Background Cartilage oligomeric matrix protein (COMP) is a major non-collagenous component of cartilage that accounts for approximately 1% of the wet weight of articular tissue.

Objectives To assess the COMP levels in serum and synovial fluid in early and established rheumatoid arthritis (RA) patients and correlate the levels with clinical, laboratory and radiological characteristics.

Methods Twenty-four female RA patients were included. Full history taking, thorough clinical examination and laboratory investigations were performed and the body mass index (BMI) recorded. Radiological damage was assessed according to the modified Larsen score. Disease activity score-28 (DAS-28) was calculated. Thirty age and sex matched subjects constituted the control. The serum COMP level was determined by ELISA.

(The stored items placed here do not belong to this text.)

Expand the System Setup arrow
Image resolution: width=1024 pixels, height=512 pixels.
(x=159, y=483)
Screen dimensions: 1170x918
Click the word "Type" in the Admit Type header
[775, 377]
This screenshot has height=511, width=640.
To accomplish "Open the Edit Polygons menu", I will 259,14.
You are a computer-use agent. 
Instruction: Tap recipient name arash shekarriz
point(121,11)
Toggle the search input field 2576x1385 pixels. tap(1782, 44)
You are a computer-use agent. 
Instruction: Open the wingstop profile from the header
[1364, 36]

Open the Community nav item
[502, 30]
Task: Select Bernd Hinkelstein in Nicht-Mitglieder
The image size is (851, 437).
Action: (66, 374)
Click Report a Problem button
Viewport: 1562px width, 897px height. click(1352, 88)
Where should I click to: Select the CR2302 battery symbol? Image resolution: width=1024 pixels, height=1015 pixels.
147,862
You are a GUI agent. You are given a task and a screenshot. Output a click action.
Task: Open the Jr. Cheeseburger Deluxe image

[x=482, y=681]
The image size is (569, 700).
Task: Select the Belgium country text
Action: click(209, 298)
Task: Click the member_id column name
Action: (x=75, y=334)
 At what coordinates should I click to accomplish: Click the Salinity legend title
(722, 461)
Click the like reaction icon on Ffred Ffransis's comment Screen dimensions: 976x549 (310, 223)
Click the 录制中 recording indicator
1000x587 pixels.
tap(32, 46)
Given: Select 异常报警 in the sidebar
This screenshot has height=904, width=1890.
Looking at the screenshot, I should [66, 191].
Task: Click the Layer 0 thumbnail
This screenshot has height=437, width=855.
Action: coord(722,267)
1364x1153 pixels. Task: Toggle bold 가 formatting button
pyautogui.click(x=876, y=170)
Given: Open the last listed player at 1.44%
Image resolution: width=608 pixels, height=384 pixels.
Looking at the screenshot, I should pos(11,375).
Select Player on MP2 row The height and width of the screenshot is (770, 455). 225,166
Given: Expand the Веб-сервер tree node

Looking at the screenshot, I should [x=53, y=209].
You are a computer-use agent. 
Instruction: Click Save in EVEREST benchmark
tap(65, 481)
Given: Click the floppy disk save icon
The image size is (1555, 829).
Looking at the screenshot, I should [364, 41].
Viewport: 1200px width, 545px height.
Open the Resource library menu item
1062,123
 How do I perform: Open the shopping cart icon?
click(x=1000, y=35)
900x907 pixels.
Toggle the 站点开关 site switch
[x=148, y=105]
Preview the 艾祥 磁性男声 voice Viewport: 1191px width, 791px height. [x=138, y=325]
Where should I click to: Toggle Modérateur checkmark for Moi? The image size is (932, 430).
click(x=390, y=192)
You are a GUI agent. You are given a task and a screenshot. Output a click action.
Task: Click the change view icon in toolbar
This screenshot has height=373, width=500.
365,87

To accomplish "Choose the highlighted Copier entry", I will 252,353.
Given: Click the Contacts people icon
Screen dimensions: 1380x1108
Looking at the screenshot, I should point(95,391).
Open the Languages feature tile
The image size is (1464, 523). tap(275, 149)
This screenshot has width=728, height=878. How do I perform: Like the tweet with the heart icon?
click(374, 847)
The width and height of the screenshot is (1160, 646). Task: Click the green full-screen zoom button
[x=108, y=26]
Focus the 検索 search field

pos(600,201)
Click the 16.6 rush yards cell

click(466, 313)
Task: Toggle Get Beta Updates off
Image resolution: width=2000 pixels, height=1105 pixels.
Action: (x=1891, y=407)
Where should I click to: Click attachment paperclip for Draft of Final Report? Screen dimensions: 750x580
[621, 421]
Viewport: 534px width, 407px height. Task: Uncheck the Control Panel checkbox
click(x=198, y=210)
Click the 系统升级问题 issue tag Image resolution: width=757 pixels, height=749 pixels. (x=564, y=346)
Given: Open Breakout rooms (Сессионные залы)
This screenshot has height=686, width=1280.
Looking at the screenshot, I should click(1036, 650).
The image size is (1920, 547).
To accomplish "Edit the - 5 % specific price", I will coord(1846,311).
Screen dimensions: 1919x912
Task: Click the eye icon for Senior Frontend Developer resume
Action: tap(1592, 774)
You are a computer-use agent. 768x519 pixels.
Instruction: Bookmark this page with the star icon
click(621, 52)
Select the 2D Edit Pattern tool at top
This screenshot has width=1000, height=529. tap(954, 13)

Results The patients' age was 44.04±10.5 years. Twelve had early RA and another 12 had established disease with joint destruction; 5 of each group had knee effusion. The serum COMP was significantly higher in the patients (19.54±5.47μg/ml) compared with the control (5.93±1.95μg/ml) (p<0.001). It was significantly higher in the patients with established disease (23.9±3.1μg/ml) compared to early ones (15.1±3.2μg/ml) (p<0.001). Synovial COMPA was also significantly increased in established cases compared to early (31.2±9.8μg/ml vs 51.6±10.4μg/ml, p=0.013). The serum and synovial COMP significantly correlated with the age, disease duration, BMI, DAS28 and modified Larsen score. On performing the regression analysis in the RA patients, only the BMI could predict the serum level of COMP (p=0.02).

Conclusions In conclusion, COMP is a promising biomarker of disease activity in RA making it a potential therapeutic target. The obvious correlation with the body mass index throws light on the importance of weight control not only in OA but in RA.